I am currently contemplating bioluminescence in Vibrio cholerae, the cholera bacteria. Initially, the presence of LuxA, a gene for luminescence, seems to be a classic argument for a vestigial marker for evolutionary descent. Further reading led me to this note:

“It has been proposed that expression of the luciferase gene may help facilitate the bacterial DNA repair process by providing an internal light source for photoreactivation, a photo-mediated repair mechanism (4, 12). Alternatively, when attached to larger particles, such as detritus or plankton, V. cholerae may be afforded protection from UV damage, as would occur in Bangladesh ponds where turbidity is high (1). Further investigation of the functionality of the lux operon for the apparently nonsymbiotic but commensal species V. cholerae is needed, since the phenotype occurs more frequently than previously determined and demonstrates a dynamic expression range” (Grim, et al., 2007).

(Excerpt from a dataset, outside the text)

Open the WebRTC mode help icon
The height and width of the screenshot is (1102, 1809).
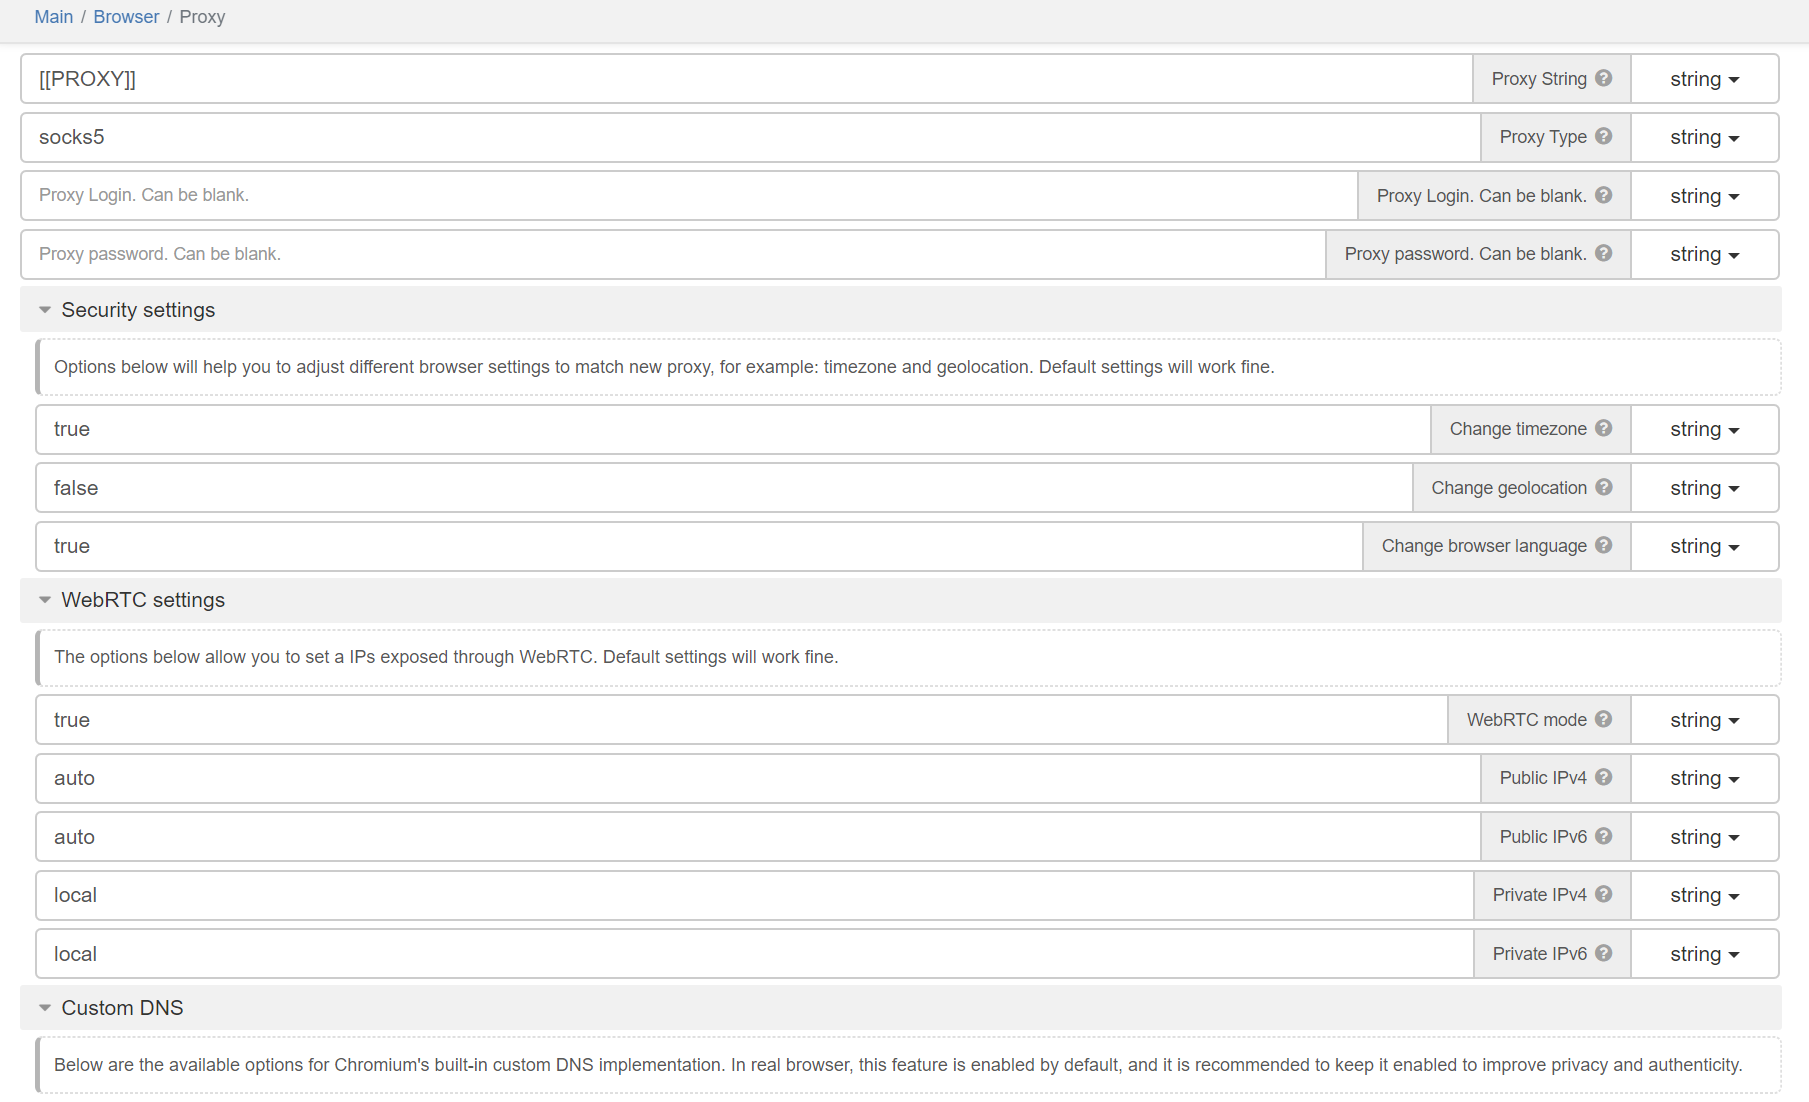[1603, 719]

The speculative statements at the end of the Grim (2007) article suggests that bioluminescence is purposeful, rather than incidental, as it may be used for “photo-mediated repair” or may provide communal benefits in murky waters. “Dynamic expression range” is an attribute that occurs in many species including those far removed from cholera bacteria. For example, trichromacy (color vision) reveals dynamic expressive range because it occurs in some New World monkeys (like Howler monkeys) but not others. Bioluminescence, trichromacy, and other aptitudes are sometimes explained as having been “independently acquired” because they do not neatly fit cladistic analyses. It is more parsimonious to recognize the possibility that these are the result of divinely-designed dynamic genetic cadres. Dynamic Expressive Range is the sin qua non of divine design. The Master’s Hand can most clearly be seen in polyarchic systems which may seem brutally utilitarian at first glance, but result in a complex, but enduring natural order.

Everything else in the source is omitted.